start Entries shown
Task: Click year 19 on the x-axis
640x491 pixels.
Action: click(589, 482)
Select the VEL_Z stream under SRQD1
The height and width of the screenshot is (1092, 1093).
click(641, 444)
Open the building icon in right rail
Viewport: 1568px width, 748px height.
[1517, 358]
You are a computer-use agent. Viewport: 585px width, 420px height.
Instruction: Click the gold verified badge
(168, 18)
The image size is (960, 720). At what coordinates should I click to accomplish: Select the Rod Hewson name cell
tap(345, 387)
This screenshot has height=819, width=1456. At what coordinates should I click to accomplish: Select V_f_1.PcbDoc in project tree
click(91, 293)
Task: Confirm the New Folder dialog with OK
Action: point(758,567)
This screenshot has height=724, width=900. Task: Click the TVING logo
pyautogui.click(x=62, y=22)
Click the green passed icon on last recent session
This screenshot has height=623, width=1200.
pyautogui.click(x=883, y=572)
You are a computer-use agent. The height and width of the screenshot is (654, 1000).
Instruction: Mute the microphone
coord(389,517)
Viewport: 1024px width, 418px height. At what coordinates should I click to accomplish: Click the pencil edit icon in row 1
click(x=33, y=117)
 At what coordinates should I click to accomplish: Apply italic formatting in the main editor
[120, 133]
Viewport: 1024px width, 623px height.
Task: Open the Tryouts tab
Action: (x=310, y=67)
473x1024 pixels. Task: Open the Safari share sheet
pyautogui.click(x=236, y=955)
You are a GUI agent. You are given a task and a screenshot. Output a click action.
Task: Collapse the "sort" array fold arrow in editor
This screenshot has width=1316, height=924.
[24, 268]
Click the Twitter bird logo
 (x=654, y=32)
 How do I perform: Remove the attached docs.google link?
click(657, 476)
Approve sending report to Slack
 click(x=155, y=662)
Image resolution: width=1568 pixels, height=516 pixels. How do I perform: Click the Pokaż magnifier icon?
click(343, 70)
end Entries shown
> _Work to complete_: Gather every line from the records above that contains the word "perform", and reproduce each line in full.

> _Solution for this exercise_:
 How do I perform: Remove the attached docs.google link?
Image resolution: width=1568 pixels, height=516 pixels. How do I perform: Click the Pokaż magnifier icon?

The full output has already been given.